Thoracic arachnoid web myelopathy
I met a patient recently who had an interesting condition I’d not come across before. First, a bit about his history:
He was a gentleman around 60 years old who had deteriorating lower limb symptoms for the last 10 years. These included weakness, sensory changes and spasticity. He’d been to several doctors and claimed he usually felt “fobbed off”. They did scan his lumbar spine which didn’t show any abnormalities. He was fit and healthy prior to his symptoms and regularly played tennis.
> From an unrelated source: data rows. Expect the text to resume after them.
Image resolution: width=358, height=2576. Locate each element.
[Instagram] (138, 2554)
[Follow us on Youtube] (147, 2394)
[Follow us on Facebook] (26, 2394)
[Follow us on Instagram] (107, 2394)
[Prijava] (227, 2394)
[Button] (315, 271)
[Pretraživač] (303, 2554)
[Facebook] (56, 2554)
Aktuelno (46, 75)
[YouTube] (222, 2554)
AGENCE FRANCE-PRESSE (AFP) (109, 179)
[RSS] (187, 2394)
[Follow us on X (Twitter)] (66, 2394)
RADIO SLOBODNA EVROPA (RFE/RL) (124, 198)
As it progressed he got to the point he was struggling to walk. As his symptoms continued to worsen he met a different doctor who really listened to him. He ordered a full spine MRI which showed he had a thoracic web myelopathy.
What is a thoracic arachnoid web myelopathy?
We all have a layer of translucent tissue around our spinal cord called the arachnoid membrane. It’s fibrous appearance is thought to look like a spiders web, hence the name arachnoid web. In very rare cases you can get a thickening of the arachnoid layer which can compress the spinal cord. This can affect how electrical signals are transmitted down to your lower limbs. This can cause symptoms such as altered reflexes, weakness, sensory changes, spasticity, altered gait and neuropathic pain. The symptoms you get depend on the level and severity of the spinal cord compression. All functions of the spinal cord above the level of compression remain unimpaired.
Diagnosis
Arachnoid web deformities are most common in the thoracic spine and are diagnosed via a Sagittal MRI. They look for something called the scalpel sign where the distortion in the cord appears anteriorly displaced and resembles the profile of a surgical scalpel.
Surgery
The surgical process aims to relieve spinal cord compression and resume normal cerebrospinal fluid flow dynamics. In most instances patients first have a laminectomy (removal of part of the vertebrae called the laminate) to expose the spinal cord. Microsurgery is then conducted to dissect the arachnoid layer away from the spinal cord and relieve the pressure. The outer layer of the membrane is then closed to prevent the leakage of cerebrospinal fluid and the surgery is complete
Outcome
Unfortunately, due to having some level of compression for 10 years, the surgeon explained he did not feel the patient will make much improvement. The primary objective of the surgery was to prevent further deterioration. The patient is currently on my caseload where we are looking to improve his strength, provide techniques to manage his spasticity and work on his gait cycle. I’m optimistic we will make some meaningful improvement but myself and the patient have a strong understanding that he will not return to his pre-compression ability. This is important as managing expectations can often be challenging.